La difficulté à appréhender les armes acoustiques, leur fonctionnement et leurs effets, ainsi que la masse de rumeurs conspirationnistes et de constructions paranormales qu’elles suscitent, sont autant d’atouts en leur faveur : les informations à leur sujet en deviennent confuses, alimentant ainsi l’effet psychologique dont elles bénéficient. L’invisibilité de l’énergie « incapacitante » qu’elles envoient et la difficulté parfois à prendre conscience de leur usage les rendent insaisissables, immatérielles et mystérieuses.
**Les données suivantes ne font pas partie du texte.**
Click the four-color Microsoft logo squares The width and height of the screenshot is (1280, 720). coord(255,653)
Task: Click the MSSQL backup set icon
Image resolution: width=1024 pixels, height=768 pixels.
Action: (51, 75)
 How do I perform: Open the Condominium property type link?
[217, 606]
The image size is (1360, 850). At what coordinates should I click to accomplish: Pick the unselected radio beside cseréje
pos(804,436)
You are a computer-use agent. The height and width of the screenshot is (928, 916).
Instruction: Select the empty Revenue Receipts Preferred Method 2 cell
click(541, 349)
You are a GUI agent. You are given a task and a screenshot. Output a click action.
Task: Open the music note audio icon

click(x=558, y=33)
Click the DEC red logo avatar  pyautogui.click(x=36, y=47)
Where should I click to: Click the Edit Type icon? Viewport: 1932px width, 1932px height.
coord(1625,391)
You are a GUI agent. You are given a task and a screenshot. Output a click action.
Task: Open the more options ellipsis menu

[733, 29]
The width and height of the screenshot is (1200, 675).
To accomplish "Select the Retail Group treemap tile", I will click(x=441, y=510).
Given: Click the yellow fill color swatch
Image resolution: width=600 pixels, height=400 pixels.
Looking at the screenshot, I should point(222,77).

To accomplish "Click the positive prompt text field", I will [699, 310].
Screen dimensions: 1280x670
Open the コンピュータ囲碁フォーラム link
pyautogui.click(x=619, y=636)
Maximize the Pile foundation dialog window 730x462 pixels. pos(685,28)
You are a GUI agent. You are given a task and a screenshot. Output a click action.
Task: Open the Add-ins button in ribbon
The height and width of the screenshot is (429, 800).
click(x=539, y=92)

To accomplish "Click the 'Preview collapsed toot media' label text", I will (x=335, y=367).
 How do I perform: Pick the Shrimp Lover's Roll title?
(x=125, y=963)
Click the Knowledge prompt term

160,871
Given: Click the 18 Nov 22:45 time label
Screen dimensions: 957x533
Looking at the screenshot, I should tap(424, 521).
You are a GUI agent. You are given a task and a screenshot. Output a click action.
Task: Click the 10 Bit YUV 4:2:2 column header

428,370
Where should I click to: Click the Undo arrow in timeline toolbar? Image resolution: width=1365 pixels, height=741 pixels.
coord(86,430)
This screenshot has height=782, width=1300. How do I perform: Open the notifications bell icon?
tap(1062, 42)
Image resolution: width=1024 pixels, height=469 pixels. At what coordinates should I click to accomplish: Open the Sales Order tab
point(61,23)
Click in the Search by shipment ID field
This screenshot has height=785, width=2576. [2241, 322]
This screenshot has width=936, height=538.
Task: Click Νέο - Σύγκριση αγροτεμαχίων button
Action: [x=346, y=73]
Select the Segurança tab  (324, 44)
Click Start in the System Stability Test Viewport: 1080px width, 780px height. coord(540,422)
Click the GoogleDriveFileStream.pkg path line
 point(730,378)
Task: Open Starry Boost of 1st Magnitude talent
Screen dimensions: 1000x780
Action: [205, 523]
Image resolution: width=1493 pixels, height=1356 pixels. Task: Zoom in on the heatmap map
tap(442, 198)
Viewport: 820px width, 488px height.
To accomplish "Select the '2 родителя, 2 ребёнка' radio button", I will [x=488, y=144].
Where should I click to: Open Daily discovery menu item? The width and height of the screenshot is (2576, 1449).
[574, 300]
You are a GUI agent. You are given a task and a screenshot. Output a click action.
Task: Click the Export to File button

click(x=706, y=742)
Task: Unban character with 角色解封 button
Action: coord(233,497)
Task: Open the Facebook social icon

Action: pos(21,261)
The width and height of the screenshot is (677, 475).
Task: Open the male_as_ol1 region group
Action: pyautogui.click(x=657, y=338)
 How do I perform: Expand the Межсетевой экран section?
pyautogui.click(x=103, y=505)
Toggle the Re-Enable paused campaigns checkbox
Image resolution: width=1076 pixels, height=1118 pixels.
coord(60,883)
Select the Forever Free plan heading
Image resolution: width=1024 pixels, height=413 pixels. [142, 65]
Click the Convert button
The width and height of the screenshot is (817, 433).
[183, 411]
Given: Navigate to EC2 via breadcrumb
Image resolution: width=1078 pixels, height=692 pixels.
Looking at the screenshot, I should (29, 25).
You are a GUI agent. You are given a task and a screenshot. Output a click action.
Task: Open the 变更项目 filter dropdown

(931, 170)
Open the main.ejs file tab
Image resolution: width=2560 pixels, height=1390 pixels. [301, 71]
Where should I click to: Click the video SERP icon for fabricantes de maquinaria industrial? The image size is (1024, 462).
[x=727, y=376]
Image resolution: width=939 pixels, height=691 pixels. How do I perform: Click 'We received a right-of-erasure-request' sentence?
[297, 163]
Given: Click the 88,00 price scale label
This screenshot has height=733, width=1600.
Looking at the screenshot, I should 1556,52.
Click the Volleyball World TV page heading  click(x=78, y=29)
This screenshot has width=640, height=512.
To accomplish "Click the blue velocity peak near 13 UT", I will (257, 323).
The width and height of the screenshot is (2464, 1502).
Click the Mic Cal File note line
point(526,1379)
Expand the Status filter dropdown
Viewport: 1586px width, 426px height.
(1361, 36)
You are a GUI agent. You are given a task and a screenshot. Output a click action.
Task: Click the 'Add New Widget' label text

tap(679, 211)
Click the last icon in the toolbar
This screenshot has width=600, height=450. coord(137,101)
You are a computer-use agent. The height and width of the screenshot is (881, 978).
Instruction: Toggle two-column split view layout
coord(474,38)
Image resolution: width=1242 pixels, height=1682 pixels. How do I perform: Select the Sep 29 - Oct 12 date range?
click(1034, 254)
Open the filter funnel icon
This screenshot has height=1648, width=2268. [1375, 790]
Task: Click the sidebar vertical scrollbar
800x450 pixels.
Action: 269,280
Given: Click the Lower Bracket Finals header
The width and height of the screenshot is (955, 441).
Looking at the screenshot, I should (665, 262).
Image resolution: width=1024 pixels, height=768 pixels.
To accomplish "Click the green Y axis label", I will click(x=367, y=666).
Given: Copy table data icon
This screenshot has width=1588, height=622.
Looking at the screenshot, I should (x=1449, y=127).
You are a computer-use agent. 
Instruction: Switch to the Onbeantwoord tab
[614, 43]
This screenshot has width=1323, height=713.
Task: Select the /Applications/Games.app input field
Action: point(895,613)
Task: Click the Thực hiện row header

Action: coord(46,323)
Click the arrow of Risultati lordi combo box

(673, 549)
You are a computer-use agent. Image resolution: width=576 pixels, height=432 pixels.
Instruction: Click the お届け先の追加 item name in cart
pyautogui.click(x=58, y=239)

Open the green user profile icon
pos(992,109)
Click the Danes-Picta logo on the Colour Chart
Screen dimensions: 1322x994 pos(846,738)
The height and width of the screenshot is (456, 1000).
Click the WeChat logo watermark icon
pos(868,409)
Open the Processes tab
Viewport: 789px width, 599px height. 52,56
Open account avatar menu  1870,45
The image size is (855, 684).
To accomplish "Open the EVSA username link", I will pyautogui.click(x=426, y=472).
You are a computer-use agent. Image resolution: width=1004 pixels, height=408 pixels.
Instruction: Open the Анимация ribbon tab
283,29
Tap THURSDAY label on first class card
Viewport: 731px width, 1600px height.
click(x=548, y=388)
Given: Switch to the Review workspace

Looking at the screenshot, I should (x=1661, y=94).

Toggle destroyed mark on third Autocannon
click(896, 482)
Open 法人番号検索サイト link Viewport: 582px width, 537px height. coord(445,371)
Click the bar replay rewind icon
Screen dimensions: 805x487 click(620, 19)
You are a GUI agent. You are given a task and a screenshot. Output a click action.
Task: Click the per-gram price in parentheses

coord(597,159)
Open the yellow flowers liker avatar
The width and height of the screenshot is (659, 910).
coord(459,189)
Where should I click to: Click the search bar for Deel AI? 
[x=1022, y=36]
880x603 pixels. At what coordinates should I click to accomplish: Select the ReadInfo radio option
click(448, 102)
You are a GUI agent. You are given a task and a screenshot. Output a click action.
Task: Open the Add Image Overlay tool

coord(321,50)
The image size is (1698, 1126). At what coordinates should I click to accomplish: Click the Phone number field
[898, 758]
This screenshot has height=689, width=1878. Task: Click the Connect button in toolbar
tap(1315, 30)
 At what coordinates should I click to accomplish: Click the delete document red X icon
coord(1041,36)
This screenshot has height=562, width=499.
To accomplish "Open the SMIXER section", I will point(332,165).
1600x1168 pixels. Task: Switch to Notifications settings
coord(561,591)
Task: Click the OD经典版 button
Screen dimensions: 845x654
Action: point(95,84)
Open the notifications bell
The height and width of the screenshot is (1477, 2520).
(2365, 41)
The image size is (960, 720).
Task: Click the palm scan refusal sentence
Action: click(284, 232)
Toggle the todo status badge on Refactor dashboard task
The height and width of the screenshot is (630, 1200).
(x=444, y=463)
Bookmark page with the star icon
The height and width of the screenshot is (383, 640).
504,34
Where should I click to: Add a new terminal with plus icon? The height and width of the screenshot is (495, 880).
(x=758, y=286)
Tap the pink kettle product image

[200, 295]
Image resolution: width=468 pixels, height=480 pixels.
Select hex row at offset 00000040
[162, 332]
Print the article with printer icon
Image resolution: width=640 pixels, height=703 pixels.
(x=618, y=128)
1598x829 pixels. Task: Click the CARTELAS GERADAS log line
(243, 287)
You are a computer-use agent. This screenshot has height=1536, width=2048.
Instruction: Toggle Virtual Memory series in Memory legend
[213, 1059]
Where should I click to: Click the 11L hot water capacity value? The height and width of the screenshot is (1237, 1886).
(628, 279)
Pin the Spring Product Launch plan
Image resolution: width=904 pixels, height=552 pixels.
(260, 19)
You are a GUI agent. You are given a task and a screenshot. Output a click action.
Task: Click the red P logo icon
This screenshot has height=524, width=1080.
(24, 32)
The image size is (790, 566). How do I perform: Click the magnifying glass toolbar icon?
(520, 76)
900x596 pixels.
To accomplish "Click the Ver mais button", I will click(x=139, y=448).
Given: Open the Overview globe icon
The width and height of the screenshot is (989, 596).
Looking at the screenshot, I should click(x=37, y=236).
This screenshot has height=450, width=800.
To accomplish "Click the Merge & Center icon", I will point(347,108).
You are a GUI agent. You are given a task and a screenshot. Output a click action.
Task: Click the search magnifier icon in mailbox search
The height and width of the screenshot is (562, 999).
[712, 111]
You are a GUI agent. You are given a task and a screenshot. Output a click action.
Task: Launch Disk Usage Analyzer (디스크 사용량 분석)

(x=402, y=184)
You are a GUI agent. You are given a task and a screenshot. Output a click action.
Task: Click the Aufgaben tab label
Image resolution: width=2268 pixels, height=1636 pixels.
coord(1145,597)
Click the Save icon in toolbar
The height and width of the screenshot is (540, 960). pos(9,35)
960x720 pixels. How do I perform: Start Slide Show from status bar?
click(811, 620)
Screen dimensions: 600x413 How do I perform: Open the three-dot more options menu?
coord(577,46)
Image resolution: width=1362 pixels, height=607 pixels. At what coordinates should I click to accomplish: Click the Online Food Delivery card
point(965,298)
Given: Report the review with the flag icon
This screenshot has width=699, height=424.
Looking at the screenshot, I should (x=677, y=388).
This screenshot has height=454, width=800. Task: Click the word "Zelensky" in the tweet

Si les infrasons restent pour l’instant inexistants dans le maintien de l’ordre et si les ultrasons ne sont que très peu employés, ils participent pleinement de cet imaginaire  ce sont même eux qui lui donnent forme, plus que les dispositifs majoritairement employés. Armes de haute technologie, qui comme la torture blanche « touchent sans toucher », transpercent les obstacles et agissent sans en avoir l’air, les dispositifs acoustiques sont aussi chargés d’une illusion de magie savamment entretenue, qui permet de tenir l’autre à distance et de manifester la puissance. Ils fascinent et ils soumettent.

(...) Si le développement industriel et militaire est aujourd’hui majoritairement orienté vers les moyennes et hautes fréquences, c’est qu’elles permettent l’élaboration, d’abord intuitive puis de plus en plus rationalisée, d’une gestion sonore des corps dans le champ social. Comme dans le cas de la privation sensorielle, rien n’est flagrant, tout est sujet à d’infinies arguties juridiques - on bascule, sans que la transition ne soit jamais très nette, d’un usage admis, inoffensif ou divertissant des moyennes et hautes fréquences, à leur emploi potentiellement dangereux, délibérément agressif, voir « prélétal ».

L’espace sonore est une zone grise qui semble autoriser toutes les expérimentations. »

Volcler Juliette, Le son comme arme. Les usages policiers et militaires du son. Éditions La Découverte, Paris, 2011, pp.142-143, p.130.